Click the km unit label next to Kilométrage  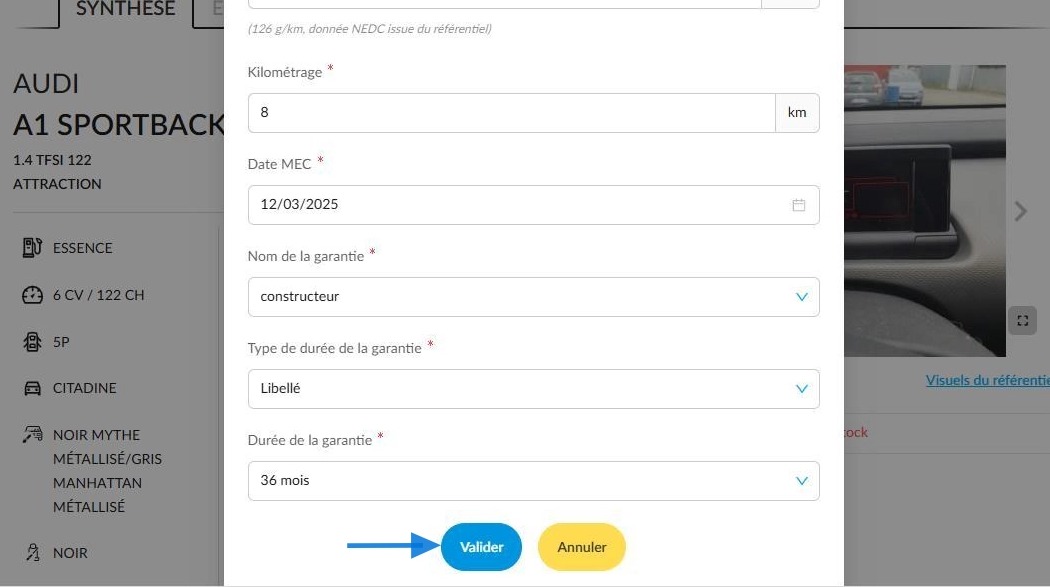pyautogui.click(x=797, y=112)
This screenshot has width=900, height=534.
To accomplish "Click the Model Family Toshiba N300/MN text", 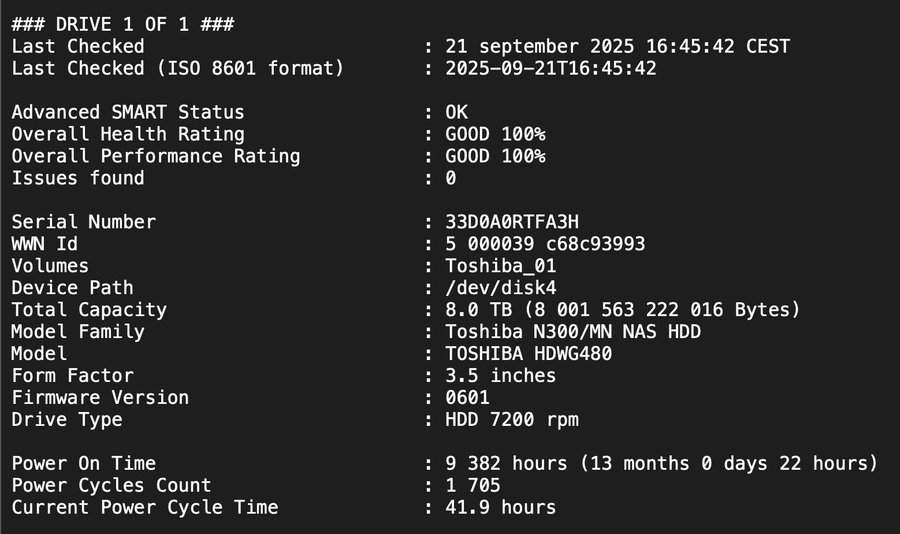I will coord(529,332).
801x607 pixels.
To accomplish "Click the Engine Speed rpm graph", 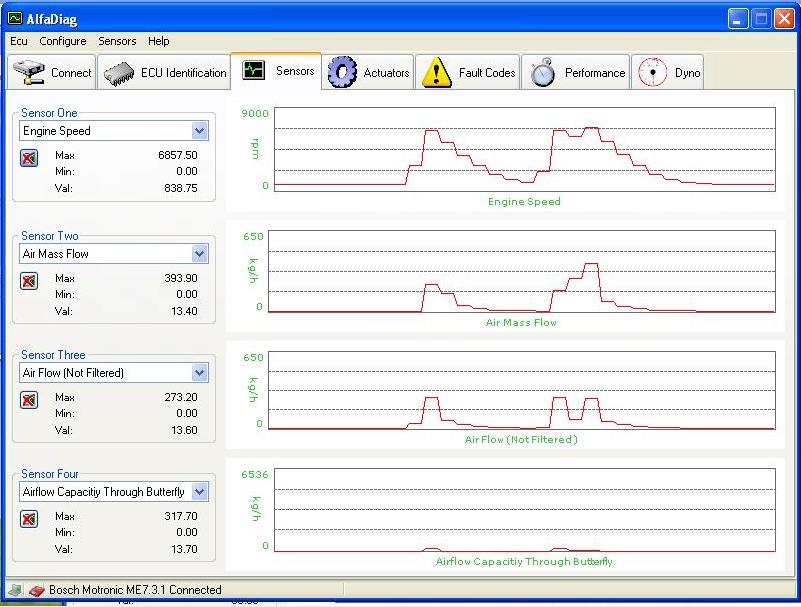I will (x=524, y=148).
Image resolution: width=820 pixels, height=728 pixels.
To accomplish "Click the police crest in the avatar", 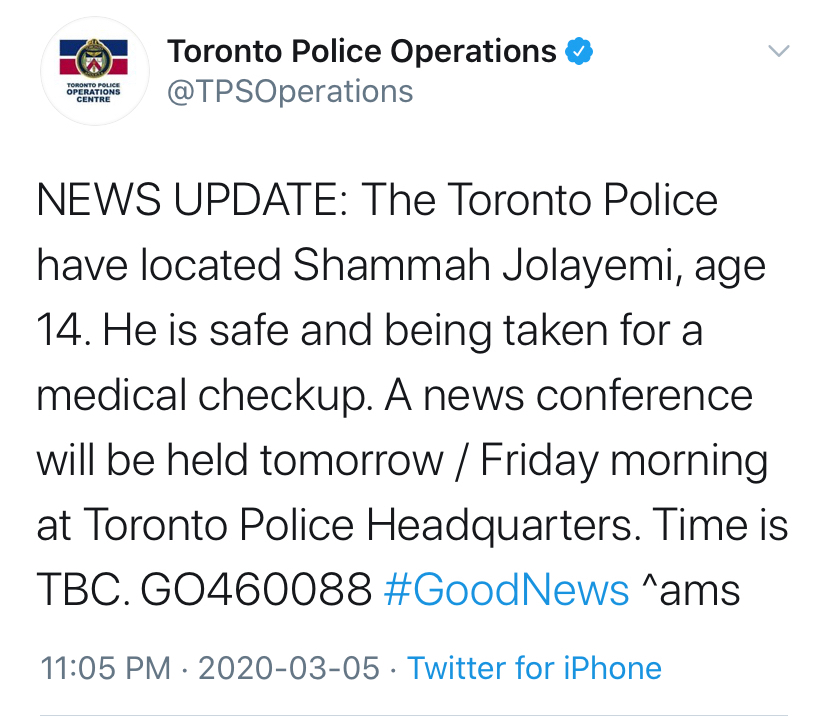I will tap(94, 58).
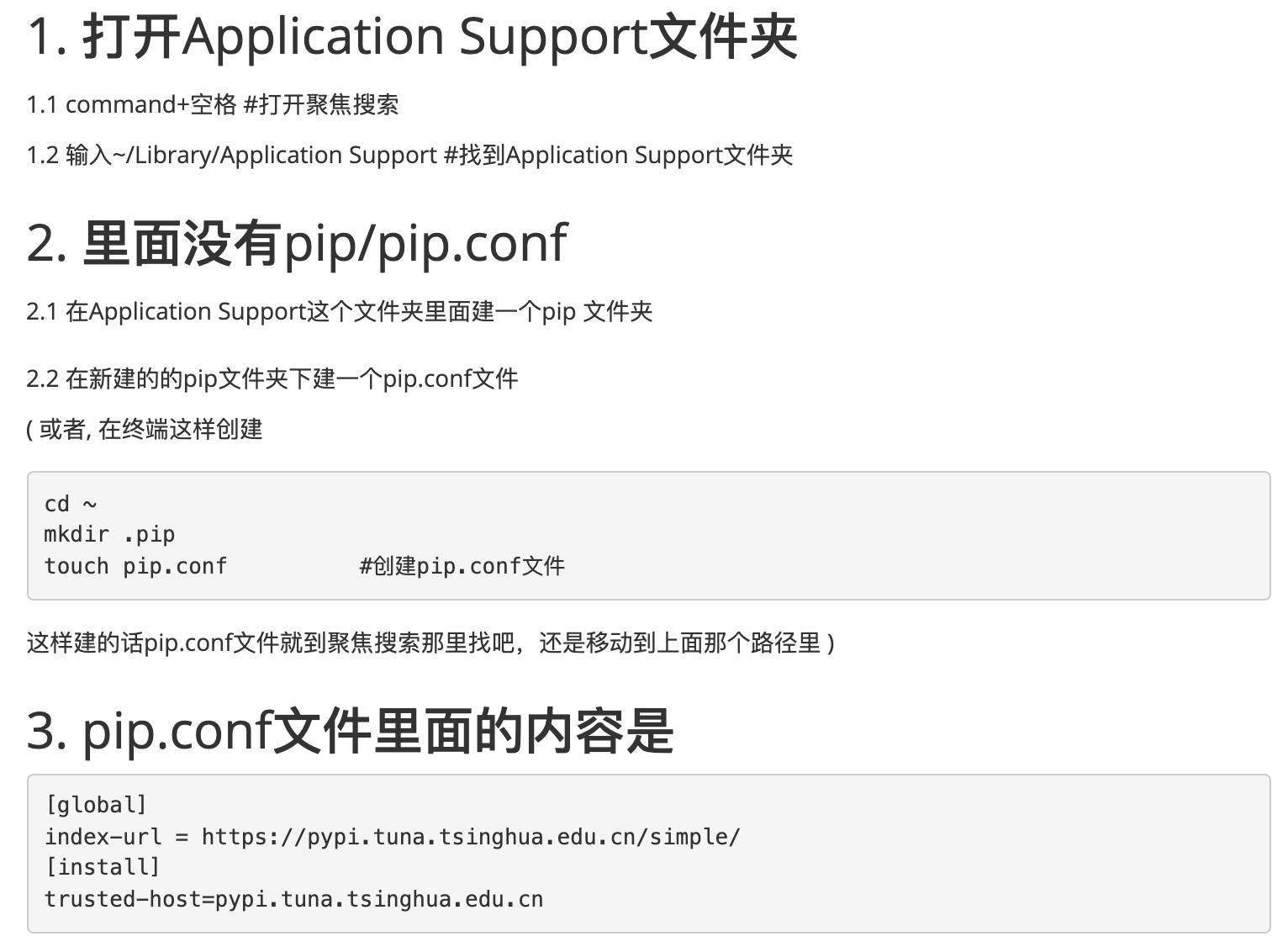Click the '[install]' line in code
The height and width of the screenshot is (947, 1288).
[x=102, y=867]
⁂
● **Exercise**:
Look through the records and copy down every line that holds "pixels".

● **The answer**:
801x607 pixels.
Image resolution: width=820 pixels, height=728 pixels.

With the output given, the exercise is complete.